Hi everyone – I’ve started a new newsletter to go along with my new venture, Automated Consulting Group. I’ve added you to the list because we’re connected in one way or another – working together, LinkedIn, etc.
The unsubscribe URL is at the bottom of this email if you don’t want to hear from me going forward.
Thanks for reading,
~Robbie
Robbie Allen
Founder & Managing Director
Automated Consulting Group
Most leaders I talk to think they are behind on AI.
Most of are actually a little ahead of the curve.
The tech is moving faster than organizations can absorb it, which is normal for a transformative tech trend. AI is just moving much faster than dot-com, social, mobile, etc. ever did.
If you have not started integrating AI into your work by 2026, you might start to feel a little late. Until then, pick a lane and begin.
Signal
Consumer tools set expectations your enterprise stack cannot match yet. People try things at home, then hit policy or access walls at work. That gap slows learning and creates shadow usage. Close the gap with clear access, simple guidelines, and a path to try things in the open.
Move
Commit to top down and bottoms up at the same time. Don’t issue a single vendor edict, but do set guardrails by green-lighting a small set of tools and use cases. (Though you should also make it easy to request an exception to try new tools and ideas.)
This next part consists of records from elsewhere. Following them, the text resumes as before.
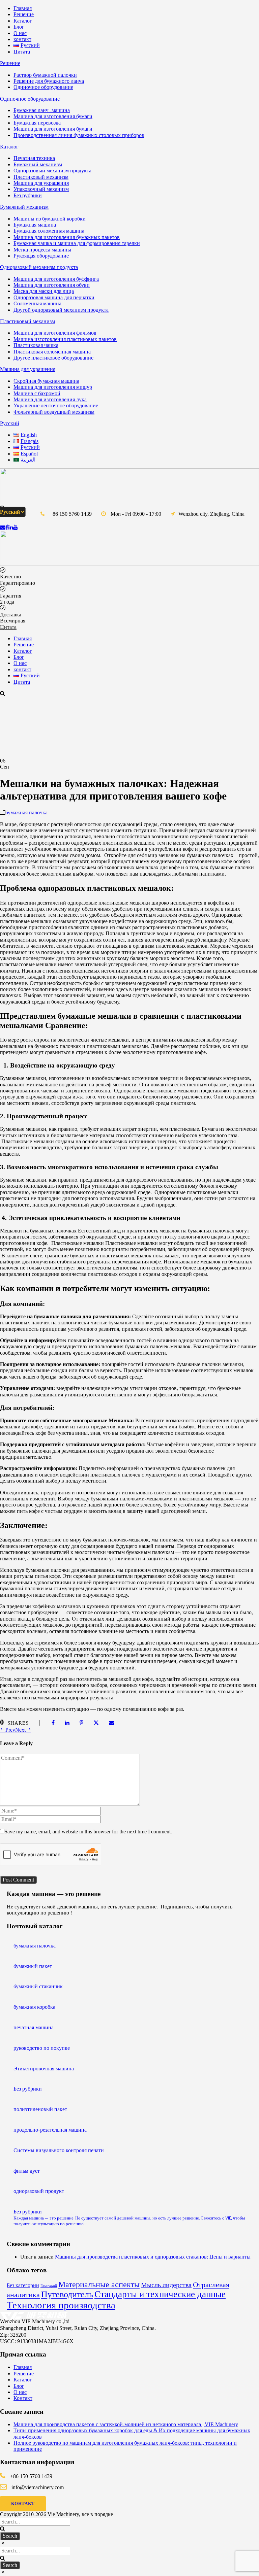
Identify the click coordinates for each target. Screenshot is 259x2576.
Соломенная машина (37, 303)
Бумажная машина (34, 225)
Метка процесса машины (42, 249)
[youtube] (15, 527)
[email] (2, 527)
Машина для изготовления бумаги (52, 116)
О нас (20, 33)
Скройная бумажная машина (46, 381)
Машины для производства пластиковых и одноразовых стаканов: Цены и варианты (153, 2257)
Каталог (22, 21)
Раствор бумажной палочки (45, 75)
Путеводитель (67, 2294)
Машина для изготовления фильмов (54, 333)
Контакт (22, 2398)
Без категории (23, 2285)
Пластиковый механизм (40, 177)
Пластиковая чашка (35, 345)
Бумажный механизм (37, 164)
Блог (18, 27)
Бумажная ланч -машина (41, 110)
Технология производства (61, 2305)
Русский (9, 423)
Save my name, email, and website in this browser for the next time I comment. (88, 1831)
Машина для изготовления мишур (52, 387)
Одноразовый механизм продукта (52, 170)
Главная (22, 8)
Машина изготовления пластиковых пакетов (65, 339)
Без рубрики (27, 195)
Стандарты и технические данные (160, 2294)
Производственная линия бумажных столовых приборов (78, 135)
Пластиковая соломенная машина (52, 351)
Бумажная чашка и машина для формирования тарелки (76, 243)
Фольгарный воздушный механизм (53, 412)
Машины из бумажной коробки (49, 219)
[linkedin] (10, 527)
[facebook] (6, 527)
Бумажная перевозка (37, 123)
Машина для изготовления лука (50, 399)
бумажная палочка (26, 812)
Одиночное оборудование (43, 87)
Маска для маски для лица (43, 291)
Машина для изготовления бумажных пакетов (66, 237)
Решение (23, 14)
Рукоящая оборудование (41, 256)
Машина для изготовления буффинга (56, 279)
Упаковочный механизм (41, 189)
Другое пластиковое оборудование (53, 358)
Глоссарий (48, 2286)
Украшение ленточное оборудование (55, 405)
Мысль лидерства (166, 2285)
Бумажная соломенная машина (48, 231)
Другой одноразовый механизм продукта (61, 310)
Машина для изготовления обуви (51, 285)
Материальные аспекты (99, 2284)
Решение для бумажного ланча (48, 81)
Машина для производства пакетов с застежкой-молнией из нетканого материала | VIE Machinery (125, 2424)
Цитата (21, 52)
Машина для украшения (41, 183)
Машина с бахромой (36, 393)
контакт (22, 39)
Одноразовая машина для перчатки (53, 297)
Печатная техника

Ask teams to bring back two things they tried each week and one thing that stuck.
Your goal should be to encourage experimentation.
Proof
Habits are the unlock.
I coach execs to treat an AI model like a PhD-level assistant that never sleeps. Use it to ideate, draft, and unstick hard problems.
The hard part is not picking a tool. The hard part is remembering to open it on the tough email, the sticky negotiation, or the blank page.
What to build now
Pick repeating work that touches revenue, cost, or risk. Favor lightweight copilots that remove friction from existing workflows. Avoid big platform bets that require a reorg to matter.
Be skeptical of agent claims that promise end-to-end automation — we’re just not there yet. Instead, use models to get better answers faster, then connect those answers to the systems that move numbers.
Good pilot candidates
Support replies for the top ten intents. Measure handle time and error rate.
Sales call prep and follow-ups. Measure prep time and meeting outcomes.
Policy or contract summaries. Measure reviewer time and redline cycles.
Internal knowledge search across docs and tickets. Measure search time saved.
How to know it is working
You will see behavior change first. Executives open a model during reviews. Managers ask for prompts like they ask for templates. Front line teams clear the blank page faster and shave minutes off common work.
Track adoption in a few target workflows. Keep what moves a number you care about. Roll back what slows people down.
Pitfalls to avoid
One big announcement with no follow-through.
Tool mandates that shut down exploration.
Demo theater with no change in daily work.
Waiting for a perfect ROI model before you start.
Where this is heading
Most companies can move from AI curious to AI enabled, then AI first. The ones that win pair a clear executive stance with room to experiment. They ship small, steady improvements. They measure results. They keep going.
Your 30-minute weekly workout
Here is a weekly workout that you can share with your team today:
Ten minutes on education. Read one credible update. Write one sentence on why it matters to your business.
Ten minutes on a real workflow. Pick a recurring task. Write down the time it takes today. Think about how you can use AI to create small improvement in time or error rate. Test, learn, and iterate.
Ten minutes on adoption. Ask a colleague what slowed them down. Fix one policy or access snag.
Do this every week across your organization and it will become the largest upskilling wave your company has seen.